Tuning the Cluster for MapReduce v2 (YARN)

Tuning the Cluster for MapReduce v2 (YARN)

This topic applies to YARN clusters only, and describes how to tune and optimize YARN for your cluster. It introduces the following terms:

  • ResourceManager: A master daemon that authorizes submitted jobs to run, assigns an ApplicationMaster to them, and enforces resource limits.
  • NodeManager: A worker daemon that launches ApplicationMaster and task containers.
  • ApplicationMaster: A supervisory task that requests the resources needed for executor tasks. An ApplicationMaster runs on a different NodeManager for each application. The ApplicationMaster requests containers, which are sized by the resources a task requires to run.
  • vcore: Virtual CPU core; a logical unit of processing power. In a basic case, it is equivalent to a physical CPU core or hyperthreaded virtual CPU core.
  • Container: A resource bucket and process space for a task. A container’s resources consist of vcores and memory.

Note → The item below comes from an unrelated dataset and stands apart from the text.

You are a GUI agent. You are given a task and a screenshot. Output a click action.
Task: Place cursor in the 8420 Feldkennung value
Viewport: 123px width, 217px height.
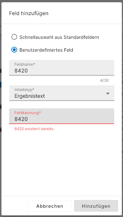(x=21, y=119)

Identifying Hardware Resources and Service Demand

Begin YARN tuning by comparing hardware resources on the worker node to the sum demand of the worker services you intend to run. First, determine how many vcores, how much memory, and how many spindles are available for Hadoop operations on each worker node. Then, estimate service demand, or the resources needed to run a YARN NodeManager and HDFS DataNode process. There may be other Hadoop services that do not subscribe to YARN, including:
  • Impalad
  • HBase RegionServer
  • Solr

Worker nodes also run system support services and possibly third-party monitoring or asset management services. This includes the Linux operating system.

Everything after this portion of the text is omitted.